At the COP 26 United Nation Climate Change Conference hosted by the UK last year, participating nations adopted the Glasgow Climate Pact, aiming to turn the 2020s into a decade of climate action and support.
The participants, among other things, agreed to strengthen efforts to build resilience to climate change, to curb greenhouse gas emissions and to provide the necessary finance for both. They collectively agreed to work to reduce the gap between existing emission reduction plans and what is required to reduce emissions, so that the rise in the global average temperature can be limited to 1.5 degrees.
But did you know that three of the world’s smallest nations – Bhutan, Suriname and Panama – stood out from the rest by showing that they absorb more greenhouse gas than they emit?
The only three to seal the Carbon Negative Alliance in Glasgow, they have been dubbed ‘the holy trinity of negative carbon’ by many.
Here’s a look at what makes these three countries special.
This Himalayan nation is known for its dramatic landscapes, ranging from snow-capped peaks to valleys to subtropical plains, from rivers to dense forests. The nation has designated conservation of the environment as one of the four pillars of its Gross National Happiness philosophy. According to the constitution, Bhutan must preserve 60 percent of its forest. Reports say that currently, the country has nearly 72 percent of its land under forest.

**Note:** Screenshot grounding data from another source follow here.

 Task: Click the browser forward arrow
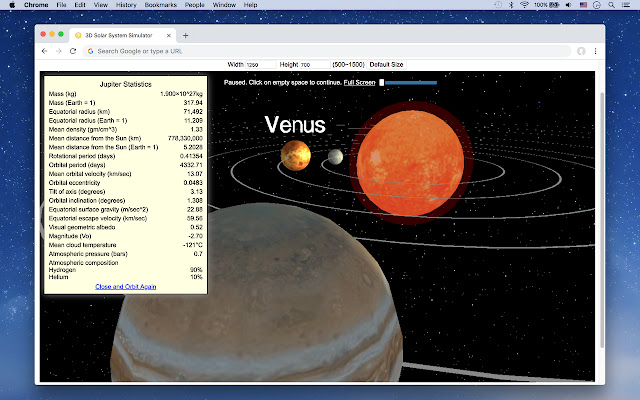[x=59, y=50]

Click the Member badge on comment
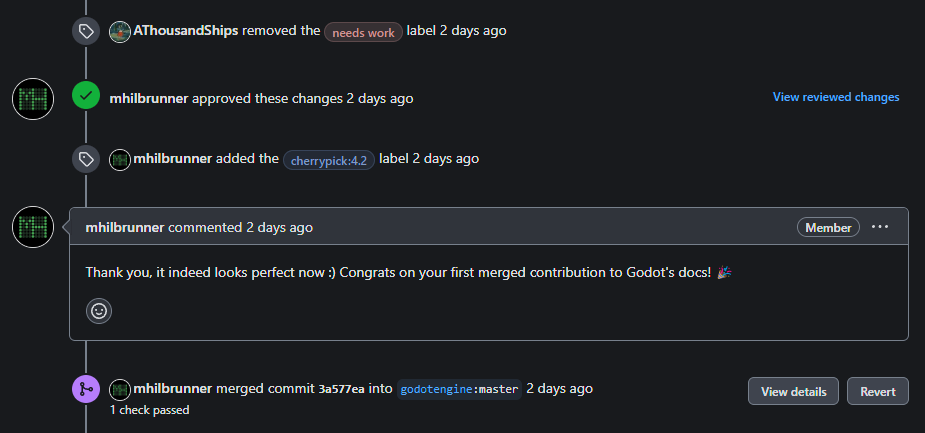[x=828, y=227]
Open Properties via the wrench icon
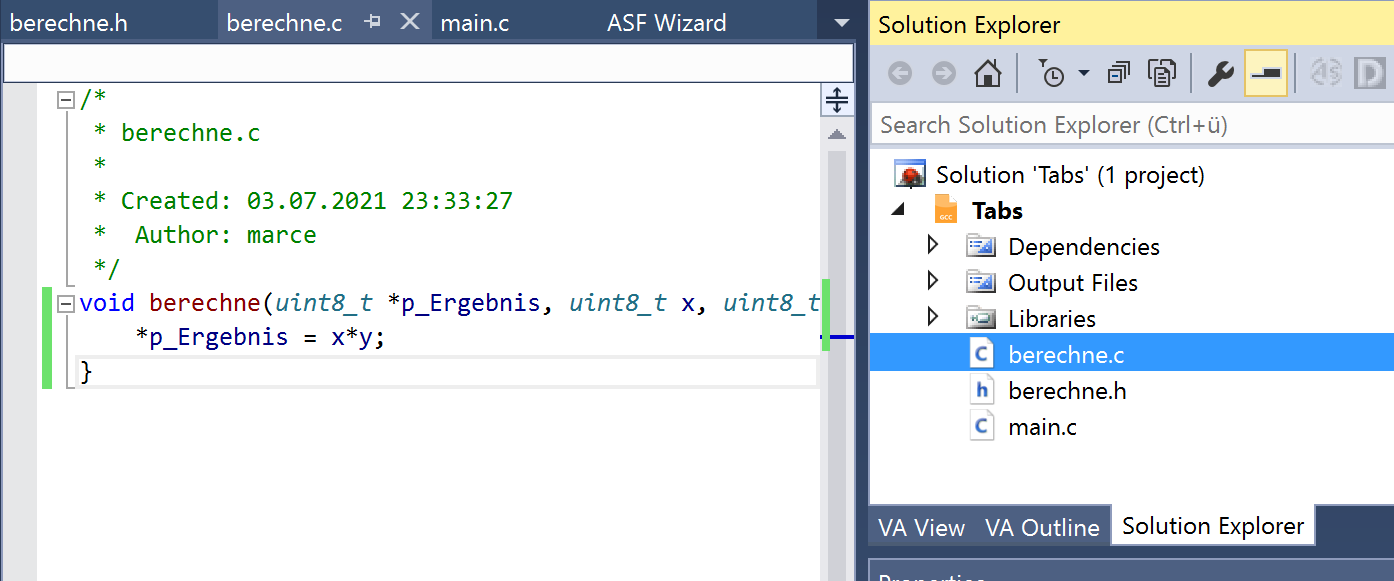The image size is (1394, 581). click(x=1220, y=73)
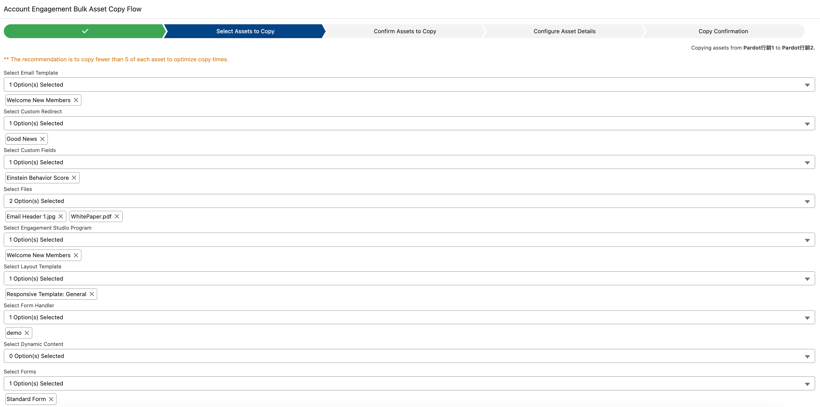Open the Select Layout Template dropdown
Image resolution: width=820 pixels, height=407 pixels.
[x=408, y=279]
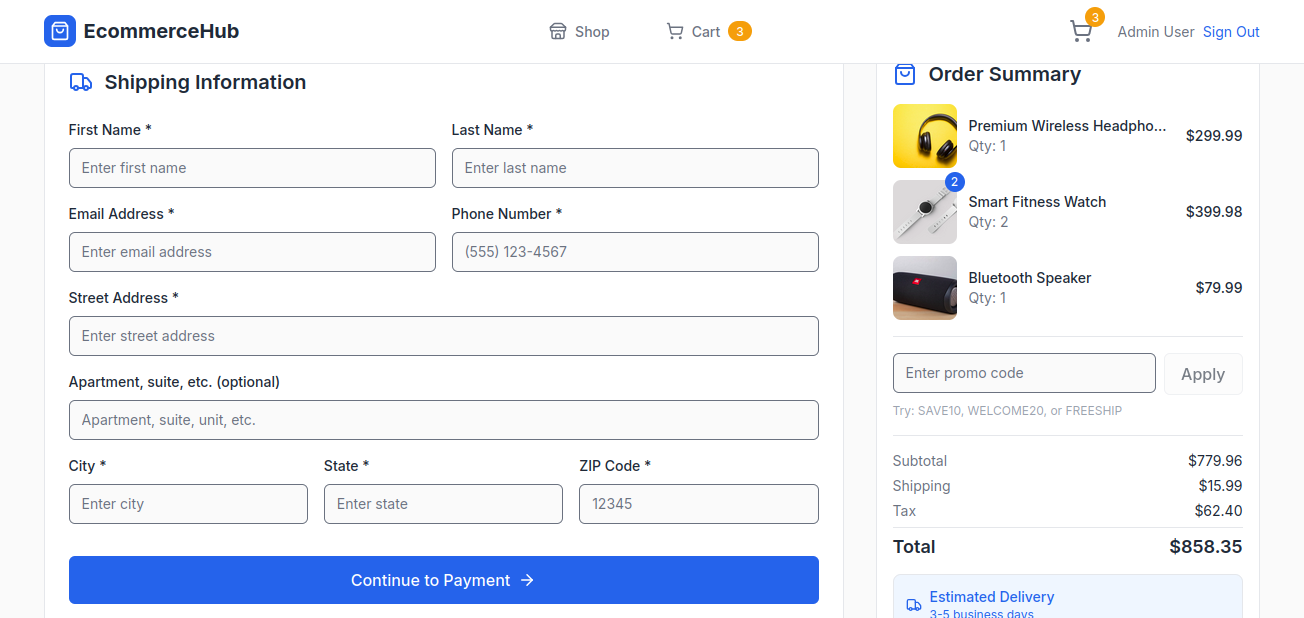This screenshot has width=1304, height=618.
Task: Click the shipping truck icon beside Shipping Information
Action: [x=81, y=82]
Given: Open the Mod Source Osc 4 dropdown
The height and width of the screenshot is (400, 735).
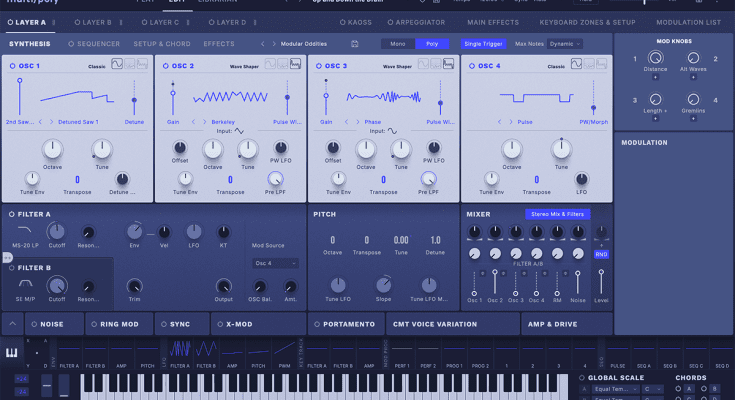Looking at the screenshot, I should coord(275,263).

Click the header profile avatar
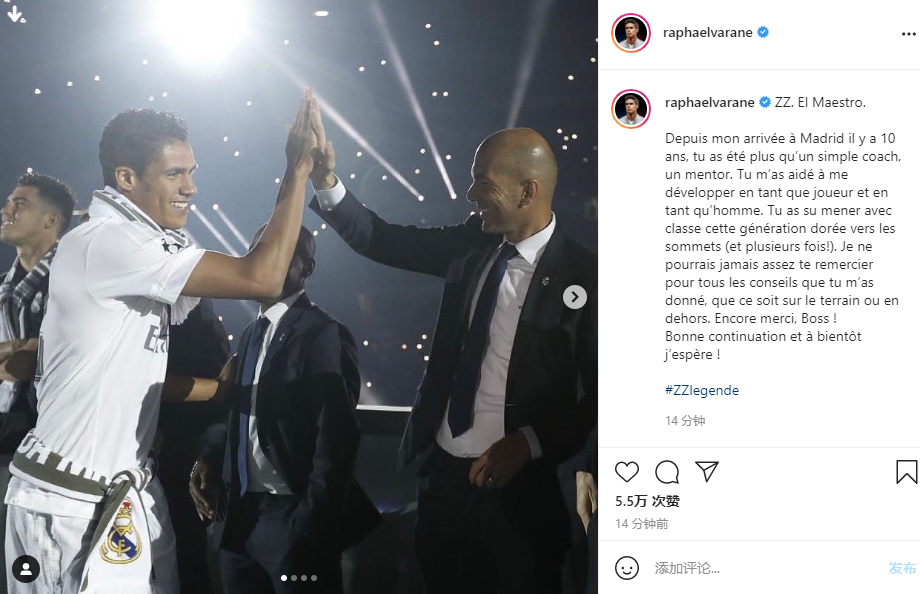point(631,33)
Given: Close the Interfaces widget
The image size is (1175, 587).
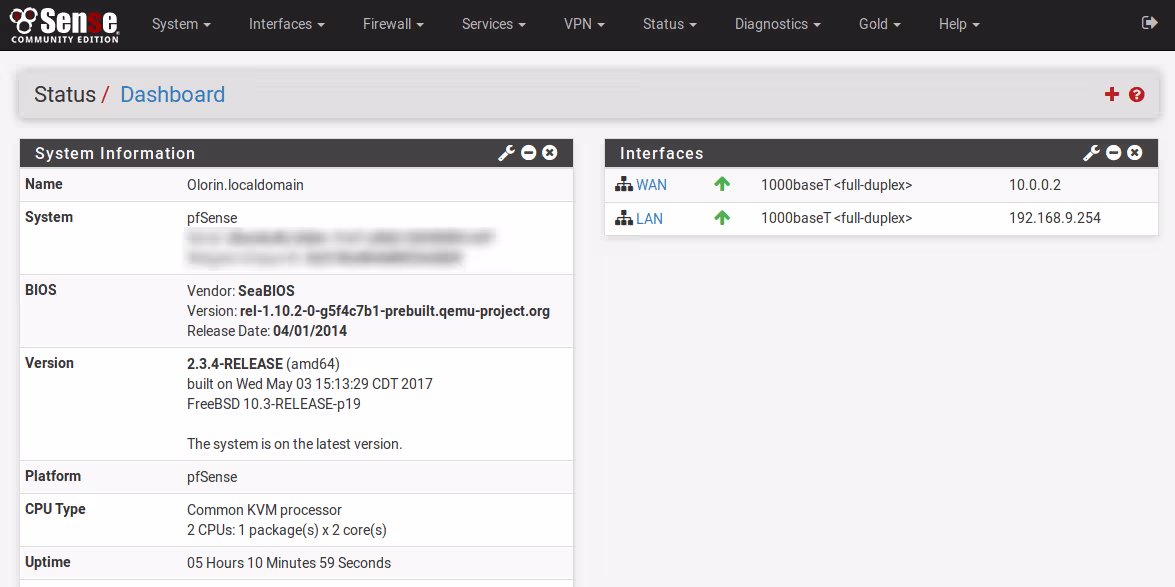Looking at the screenshot, I should (x=1135, y=153).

This Himalayan nation has wisely invested in its renewable resources and managed to cut down its carbon emission. While the large tracts of natural forest absorb carbon dioxide, Bhutan’s main source of electricity is its renewable hydropower. While the forests absorb more than nine million tonnes of carbon di oxide a year, Bhutan’s carbon emission is less than four million tonnes a year. Thomson Reuters Foundation quoted Sonam Wangdi, secretary of Bhutan’s National Environment Commission, as saying, "We are showing the world what we can do if we have the political will.”
The smallest of the sovereign states in South America, Suriname is a tropical country, covered by rainforests. According to World Bank reports, 97 percent of Suriname’s land is covered by lush natural forest.
Although economically dependent on natural resources, including agricultural products, bauxite, gold and petrochemicals, Suriname has managed to enter the carbon negative club by protecting its forests, which act as a carbon sink. The nation has managed to create huge tracts of protected conservation areas with help from the indigenous people.
This Central American country, on the border of South America, is known for its mountains and rivers, and its tropical environment.
The country has been able to stem the destruction of its forest cover and now has over 60 percent of its land under forest cover. According to reports, Panama is planning to reforest another 50, 000 hectares by 2050. It has also been reported that the country has planned to phase out heavy fuels and coal by 2023. According to media reports, President Cortizo Cohen highlighted the country’s interest in rethinking mitigation goals and climate action, to maintain carbon-negativity status. In addition, he highlighted that a Low Carbon Economic and Social Development Strategy is being worked on.